What the exercise asks> Reproduce everything in the records from the line containing "Click the DESCRIPTION column header" down to the line containing "(x=302, y=31)", switching "shopping cart" to "basket" and leaving all else unchanged.

Extracted records>
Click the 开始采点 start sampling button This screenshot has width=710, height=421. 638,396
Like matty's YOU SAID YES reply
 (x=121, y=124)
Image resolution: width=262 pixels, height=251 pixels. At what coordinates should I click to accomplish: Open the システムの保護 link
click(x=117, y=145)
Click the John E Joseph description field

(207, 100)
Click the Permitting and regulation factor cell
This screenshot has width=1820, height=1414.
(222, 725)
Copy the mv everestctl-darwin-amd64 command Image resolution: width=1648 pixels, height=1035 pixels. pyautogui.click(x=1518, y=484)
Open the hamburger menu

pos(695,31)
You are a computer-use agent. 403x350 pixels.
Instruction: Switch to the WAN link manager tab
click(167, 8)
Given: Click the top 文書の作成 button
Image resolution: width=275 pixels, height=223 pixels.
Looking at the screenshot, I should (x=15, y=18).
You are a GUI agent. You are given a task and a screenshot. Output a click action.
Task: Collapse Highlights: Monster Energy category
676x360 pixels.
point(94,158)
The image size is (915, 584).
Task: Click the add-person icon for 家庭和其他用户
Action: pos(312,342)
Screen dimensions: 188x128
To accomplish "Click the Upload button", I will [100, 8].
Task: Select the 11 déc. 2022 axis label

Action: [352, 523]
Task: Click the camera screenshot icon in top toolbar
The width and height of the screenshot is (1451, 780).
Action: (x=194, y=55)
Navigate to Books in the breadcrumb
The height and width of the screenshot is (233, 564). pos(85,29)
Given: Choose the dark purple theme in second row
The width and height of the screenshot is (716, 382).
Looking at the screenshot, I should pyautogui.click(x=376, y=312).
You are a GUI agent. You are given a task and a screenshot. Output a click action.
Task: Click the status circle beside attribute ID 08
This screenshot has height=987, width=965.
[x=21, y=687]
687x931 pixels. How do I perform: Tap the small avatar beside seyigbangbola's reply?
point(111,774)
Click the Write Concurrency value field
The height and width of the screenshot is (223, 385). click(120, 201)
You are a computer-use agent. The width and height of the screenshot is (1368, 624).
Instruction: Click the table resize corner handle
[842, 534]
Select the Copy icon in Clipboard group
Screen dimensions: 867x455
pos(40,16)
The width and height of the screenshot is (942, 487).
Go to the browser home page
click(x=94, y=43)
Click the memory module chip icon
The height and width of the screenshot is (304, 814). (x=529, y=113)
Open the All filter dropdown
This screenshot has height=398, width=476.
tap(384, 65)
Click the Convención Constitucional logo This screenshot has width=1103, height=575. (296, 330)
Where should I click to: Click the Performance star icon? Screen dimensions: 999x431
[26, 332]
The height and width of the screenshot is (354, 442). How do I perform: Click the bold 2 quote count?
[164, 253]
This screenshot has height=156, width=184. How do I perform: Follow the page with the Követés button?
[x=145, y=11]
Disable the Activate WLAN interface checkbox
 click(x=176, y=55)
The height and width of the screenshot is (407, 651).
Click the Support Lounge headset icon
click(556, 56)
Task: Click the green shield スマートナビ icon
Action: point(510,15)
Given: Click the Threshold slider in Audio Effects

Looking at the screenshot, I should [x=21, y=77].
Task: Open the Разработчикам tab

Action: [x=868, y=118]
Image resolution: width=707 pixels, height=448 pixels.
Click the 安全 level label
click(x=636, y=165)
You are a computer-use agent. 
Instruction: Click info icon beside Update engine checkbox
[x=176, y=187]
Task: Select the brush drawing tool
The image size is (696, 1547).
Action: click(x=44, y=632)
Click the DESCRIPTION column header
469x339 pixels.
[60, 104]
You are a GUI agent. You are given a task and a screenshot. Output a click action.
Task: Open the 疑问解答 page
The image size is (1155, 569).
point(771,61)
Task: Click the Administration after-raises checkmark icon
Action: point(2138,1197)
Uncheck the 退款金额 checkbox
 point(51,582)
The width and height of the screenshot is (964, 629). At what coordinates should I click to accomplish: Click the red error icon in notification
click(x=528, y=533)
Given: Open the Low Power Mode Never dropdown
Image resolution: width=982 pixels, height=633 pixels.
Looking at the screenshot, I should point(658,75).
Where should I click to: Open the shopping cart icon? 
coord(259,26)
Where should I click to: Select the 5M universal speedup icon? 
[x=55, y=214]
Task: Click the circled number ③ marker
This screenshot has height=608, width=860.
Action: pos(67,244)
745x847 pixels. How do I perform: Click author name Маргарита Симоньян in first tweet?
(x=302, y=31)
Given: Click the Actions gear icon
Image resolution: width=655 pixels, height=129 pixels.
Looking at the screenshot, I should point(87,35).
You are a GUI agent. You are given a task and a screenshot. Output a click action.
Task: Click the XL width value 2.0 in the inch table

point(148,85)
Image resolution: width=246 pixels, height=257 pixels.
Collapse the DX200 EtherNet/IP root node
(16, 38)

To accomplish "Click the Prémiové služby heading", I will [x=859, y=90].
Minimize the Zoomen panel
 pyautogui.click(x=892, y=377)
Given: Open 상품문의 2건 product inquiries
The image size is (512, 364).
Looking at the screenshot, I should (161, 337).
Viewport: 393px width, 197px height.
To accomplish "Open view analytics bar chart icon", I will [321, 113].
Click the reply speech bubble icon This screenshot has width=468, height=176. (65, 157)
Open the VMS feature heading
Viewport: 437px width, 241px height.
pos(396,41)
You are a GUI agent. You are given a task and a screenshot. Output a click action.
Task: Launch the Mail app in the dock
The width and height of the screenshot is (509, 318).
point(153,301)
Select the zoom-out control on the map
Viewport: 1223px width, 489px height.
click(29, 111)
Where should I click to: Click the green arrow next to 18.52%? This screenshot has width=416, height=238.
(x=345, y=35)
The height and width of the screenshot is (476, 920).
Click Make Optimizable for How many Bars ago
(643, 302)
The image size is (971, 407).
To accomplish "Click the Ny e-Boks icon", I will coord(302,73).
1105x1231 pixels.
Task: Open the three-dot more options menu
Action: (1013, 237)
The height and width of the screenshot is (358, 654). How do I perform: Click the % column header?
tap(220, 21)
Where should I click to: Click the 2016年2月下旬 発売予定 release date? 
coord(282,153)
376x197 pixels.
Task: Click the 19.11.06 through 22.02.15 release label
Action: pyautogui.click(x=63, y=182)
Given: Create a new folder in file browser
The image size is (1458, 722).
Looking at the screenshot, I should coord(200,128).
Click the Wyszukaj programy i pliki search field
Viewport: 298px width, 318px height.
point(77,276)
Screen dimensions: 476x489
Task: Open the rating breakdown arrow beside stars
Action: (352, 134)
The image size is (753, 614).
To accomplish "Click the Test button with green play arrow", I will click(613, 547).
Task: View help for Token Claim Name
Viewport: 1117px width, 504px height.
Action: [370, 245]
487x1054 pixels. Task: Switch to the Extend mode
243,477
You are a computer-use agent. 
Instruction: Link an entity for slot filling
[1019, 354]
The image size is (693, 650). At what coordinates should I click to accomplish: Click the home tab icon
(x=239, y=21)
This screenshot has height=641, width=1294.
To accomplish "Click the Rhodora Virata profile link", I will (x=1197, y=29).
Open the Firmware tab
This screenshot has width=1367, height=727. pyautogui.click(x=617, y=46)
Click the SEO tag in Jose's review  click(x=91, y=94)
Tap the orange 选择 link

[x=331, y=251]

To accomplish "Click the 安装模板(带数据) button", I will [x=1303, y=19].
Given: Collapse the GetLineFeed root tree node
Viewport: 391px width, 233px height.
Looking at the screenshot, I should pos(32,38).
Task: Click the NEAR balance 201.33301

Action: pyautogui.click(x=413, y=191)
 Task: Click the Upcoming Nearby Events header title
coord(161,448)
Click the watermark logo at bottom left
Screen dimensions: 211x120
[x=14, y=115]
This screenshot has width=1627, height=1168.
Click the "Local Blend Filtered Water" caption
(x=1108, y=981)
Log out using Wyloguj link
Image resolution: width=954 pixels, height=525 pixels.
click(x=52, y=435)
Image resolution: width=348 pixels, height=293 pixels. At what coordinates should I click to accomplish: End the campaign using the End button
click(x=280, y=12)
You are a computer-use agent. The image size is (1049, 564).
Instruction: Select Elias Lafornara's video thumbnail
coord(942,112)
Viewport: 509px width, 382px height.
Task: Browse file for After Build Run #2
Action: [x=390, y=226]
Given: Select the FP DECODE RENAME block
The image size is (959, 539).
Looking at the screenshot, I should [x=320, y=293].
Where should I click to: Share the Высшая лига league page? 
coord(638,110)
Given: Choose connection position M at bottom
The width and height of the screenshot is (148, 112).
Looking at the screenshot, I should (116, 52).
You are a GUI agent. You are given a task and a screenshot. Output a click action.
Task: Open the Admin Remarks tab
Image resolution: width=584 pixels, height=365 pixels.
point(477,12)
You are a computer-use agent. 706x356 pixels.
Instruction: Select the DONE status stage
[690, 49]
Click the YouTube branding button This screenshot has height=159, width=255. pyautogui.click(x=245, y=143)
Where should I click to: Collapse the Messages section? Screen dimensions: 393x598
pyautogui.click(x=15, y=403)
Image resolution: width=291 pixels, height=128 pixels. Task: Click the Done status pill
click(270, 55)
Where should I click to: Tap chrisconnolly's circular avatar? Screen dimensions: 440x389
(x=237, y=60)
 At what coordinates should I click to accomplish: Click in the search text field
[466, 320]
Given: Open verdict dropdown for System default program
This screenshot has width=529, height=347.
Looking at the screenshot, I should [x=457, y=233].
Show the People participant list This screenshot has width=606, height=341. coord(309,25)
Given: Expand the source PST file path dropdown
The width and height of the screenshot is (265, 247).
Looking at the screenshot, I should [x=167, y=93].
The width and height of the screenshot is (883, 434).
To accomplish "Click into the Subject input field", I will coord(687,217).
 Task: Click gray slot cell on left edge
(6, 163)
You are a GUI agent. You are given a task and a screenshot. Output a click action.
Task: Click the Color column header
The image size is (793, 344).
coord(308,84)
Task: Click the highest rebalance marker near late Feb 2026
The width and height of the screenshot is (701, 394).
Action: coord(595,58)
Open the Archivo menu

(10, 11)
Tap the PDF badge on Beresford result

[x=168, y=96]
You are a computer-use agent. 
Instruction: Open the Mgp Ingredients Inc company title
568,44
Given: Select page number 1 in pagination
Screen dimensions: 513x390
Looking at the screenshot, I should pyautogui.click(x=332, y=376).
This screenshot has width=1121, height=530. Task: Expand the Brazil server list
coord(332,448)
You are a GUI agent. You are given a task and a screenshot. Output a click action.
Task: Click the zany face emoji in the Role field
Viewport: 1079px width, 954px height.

Full response>
Click the DESCRIPTION column header
469x339 pixels.
[60, 104]
You are a GUI agent. You are given a task and a screenshot. Output a click action.
Task: Open the 疑问解答 page
The image size is (1155, 569).
point(771,61)
Task: Click the Administration after-raises checkmark icon
Action: point(2138,1197)
Uncheck the 退款金额 checkbox
 point(51,582)
The width and height of the screenshot is (964, 629). At what coordinates should I click to accomplish: Click the red error icon in notification
click(x=528, y=533)
Given: Open the Low Power Mode Never dropdown
Image resolution: width=982 pixels, height=633 pixels.
Looking at the screenshot, I should point(658,75).
Where should I click to: Open the basket icon? 
coord(259,26)
Where should I click to: Select the 5M universal speedup icon? 
[x=55, y=214]
Task: Click the circled number ③ marker
This screenshot has height=608, width=860.
Action: pos(67,244)
745x847 pixels. How do I perform: Click author name Маргарита Симоньян in first tweet?
(x=302, y=31)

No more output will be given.